• Instructions for the task: All lines holding the string "node" should be copied from the data below.

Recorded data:
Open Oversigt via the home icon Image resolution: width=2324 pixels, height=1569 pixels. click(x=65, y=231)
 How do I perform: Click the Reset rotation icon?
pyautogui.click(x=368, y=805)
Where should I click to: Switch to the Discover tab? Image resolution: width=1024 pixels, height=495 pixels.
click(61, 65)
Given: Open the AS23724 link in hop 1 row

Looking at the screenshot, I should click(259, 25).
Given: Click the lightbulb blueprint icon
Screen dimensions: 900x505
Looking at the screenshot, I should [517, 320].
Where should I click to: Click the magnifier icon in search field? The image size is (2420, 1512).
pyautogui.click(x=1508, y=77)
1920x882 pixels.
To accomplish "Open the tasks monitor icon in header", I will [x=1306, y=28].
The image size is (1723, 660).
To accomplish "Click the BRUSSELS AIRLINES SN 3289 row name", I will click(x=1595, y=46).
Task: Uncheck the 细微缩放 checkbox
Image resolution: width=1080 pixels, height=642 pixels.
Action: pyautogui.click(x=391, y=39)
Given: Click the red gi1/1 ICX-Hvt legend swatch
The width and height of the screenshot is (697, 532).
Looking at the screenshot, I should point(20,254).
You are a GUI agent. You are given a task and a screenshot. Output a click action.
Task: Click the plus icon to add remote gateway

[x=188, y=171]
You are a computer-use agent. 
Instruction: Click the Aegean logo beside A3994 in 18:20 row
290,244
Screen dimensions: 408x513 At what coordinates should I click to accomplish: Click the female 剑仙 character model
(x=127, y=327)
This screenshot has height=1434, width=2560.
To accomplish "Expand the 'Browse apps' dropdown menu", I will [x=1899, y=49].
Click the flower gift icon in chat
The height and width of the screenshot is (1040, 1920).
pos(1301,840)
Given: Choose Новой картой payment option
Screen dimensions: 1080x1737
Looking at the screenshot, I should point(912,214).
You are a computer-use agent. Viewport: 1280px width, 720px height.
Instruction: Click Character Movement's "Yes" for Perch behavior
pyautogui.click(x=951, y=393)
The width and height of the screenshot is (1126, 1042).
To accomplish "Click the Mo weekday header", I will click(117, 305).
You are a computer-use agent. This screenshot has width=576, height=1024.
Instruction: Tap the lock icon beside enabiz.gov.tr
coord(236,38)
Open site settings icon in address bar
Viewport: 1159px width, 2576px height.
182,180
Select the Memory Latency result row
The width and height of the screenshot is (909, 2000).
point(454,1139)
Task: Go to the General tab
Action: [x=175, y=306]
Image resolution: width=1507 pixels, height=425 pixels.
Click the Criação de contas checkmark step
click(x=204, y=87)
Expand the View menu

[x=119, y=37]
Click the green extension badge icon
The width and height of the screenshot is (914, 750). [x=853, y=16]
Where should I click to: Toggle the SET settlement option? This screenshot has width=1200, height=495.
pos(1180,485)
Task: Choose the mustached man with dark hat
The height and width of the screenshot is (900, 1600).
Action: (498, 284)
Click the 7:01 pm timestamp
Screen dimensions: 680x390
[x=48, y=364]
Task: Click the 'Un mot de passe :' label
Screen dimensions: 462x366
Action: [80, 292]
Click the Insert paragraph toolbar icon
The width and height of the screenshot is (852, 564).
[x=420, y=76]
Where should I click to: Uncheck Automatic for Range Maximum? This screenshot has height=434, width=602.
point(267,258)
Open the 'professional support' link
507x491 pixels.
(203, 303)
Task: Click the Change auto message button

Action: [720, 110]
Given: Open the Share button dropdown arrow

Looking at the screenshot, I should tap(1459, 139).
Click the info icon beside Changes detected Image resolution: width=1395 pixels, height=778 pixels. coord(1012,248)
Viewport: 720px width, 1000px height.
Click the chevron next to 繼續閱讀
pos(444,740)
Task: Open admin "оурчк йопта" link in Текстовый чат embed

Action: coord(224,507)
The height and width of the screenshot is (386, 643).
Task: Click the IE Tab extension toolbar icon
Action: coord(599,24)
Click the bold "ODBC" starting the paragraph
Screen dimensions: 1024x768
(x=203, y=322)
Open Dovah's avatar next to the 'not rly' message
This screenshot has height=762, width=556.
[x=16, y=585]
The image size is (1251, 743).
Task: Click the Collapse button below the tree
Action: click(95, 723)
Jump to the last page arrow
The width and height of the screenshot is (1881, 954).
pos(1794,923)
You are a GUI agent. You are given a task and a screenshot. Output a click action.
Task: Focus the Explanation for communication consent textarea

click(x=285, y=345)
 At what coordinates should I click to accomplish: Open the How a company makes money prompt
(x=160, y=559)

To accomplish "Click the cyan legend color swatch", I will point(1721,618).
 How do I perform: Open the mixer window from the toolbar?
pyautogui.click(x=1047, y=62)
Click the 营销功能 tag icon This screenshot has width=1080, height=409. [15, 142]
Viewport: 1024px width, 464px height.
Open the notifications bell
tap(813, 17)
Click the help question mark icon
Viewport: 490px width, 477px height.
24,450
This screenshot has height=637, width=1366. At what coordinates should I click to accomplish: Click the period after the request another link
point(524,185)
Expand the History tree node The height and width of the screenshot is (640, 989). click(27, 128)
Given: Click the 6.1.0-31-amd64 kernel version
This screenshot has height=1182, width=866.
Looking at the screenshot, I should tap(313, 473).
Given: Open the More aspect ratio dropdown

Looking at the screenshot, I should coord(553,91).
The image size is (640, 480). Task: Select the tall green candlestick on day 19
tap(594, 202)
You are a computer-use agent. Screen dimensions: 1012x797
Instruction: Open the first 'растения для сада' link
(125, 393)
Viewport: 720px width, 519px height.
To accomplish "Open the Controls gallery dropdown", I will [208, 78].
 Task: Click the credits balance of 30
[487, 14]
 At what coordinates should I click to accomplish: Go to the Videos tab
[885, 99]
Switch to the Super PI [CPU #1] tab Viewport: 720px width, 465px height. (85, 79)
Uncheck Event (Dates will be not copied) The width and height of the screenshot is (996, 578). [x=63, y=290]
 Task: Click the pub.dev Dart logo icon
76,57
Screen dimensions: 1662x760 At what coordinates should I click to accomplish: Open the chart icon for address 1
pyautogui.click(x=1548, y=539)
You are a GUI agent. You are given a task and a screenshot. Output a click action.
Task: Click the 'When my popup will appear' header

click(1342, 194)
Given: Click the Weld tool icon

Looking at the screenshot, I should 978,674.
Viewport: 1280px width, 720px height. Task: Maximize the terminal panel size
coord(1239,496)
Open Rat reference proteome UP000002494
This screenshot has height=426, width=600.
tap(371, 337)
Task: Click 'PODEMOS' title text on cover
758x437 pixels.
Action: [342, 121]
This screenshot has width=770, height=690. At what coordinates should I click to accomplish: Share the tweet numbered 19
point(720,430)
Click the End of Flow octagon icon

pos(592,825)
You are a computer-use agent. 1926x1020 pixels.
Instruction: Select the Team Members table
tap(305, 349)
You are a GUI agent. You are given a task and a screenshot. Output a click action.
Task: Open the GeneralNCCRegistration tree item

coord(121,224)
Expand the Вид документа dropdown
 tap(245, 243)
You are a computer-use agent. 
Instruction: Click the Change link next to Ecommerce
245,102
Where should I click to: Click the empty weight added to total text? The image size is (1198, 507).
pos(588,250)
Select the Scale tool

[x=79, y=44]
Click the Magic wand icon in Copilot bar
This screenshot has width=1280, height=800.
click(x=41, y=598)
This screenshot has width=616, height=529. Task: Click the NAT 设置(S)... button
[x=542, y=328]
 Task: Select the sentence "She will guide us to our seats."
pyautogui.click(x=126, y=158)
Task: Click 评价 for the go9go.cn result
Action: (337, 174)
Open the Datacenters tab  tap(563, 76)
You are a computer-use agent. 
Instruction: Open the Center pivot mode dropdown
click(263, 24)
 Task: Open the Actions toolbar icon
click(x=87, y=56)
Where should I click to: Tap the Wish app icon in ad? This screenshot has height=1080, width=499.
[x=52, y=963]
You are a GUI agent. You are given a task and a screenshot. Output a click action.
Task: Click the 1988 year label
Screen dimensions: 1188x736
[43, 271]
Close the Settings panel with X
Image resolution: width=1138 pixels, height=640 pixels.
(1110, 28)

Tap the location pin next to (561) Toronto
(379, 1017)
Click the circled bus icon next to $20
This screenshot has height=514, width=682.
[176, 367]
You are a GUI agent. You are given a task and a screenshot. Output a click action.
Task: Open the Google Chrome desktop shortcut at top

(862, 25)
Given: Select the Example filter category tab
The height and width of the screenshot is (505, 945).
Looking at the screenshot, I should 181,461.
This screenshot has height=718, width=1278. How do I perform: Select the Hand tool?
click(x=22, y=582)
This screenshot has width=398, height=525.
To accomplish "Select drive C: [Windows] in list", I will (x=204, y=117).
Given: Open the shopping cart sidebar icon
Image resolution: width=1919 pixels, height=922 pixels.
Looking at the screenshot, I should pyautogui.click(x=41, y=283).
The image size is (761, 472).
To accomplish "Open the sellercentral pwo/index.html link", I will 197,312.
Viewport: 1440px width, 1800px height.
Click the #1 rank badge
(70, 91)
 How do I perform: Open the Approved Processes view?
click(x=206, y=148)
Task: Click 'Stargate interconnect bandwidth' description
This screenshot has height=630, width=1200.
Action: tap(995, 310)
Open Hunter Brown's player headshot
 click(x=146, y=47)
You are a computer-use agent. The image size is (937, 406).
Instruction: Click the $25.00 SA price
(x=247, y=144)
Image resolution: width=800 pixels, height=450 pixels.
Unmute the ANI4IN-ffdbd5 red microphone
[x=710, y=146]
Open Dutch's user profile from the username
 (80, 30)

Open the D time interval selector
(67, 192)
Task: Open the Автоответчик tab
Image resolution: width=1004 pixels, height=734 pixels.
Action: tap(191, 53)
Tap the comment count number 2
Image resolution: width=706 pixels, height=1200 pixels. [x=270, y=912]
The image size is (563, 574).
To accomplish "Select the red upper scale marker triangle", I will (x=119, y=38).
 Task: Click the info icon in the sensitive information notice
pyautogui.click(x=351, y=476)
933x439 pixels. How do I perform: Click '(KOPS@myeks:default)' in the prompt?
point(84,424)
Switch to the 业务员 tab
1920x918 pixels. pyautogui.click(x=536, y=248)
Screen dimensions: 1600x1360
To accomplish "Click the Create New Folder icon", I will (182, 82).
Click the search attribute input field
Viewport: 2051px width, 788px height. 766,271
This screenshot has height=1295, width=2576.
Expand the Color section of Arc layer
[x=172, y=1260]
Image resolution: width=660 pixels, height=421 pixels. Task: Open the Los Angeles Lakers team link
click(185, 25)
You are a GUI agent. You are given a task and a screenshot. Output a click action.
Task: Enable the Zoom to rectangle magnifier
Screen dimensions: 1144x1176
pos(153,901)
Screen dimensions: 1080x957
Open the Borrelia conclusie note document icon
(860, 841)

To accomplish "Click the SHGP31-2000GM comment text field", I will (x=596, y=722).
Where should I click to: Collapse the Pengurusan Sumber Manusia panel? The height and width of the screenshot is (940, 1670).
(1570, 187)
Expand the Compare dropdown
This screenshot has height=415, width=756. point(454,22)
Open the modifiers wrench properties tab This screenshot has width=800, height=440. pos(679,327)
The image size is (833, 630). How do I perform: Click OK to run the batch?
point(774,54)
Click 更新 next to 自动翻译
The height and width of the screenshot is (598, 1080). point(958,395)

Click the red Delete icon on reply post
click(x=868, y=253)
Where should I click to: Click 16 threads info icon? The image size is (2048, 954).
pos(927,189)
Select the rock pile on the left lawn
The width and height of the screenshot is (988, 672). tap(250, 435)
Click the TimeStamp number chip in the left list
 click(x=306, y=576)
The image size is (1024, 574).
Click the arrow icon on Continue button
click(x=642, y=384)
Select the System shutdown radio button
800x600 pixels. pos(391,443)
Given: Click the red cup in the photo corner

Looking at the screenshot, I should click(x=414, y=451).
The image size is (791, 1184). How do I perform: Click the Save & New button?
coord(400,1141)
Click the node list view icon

• Solution below:
Expand the History tree node The height and width of the screenshot is (640, 989). click(27, 128)
Click the node list view icon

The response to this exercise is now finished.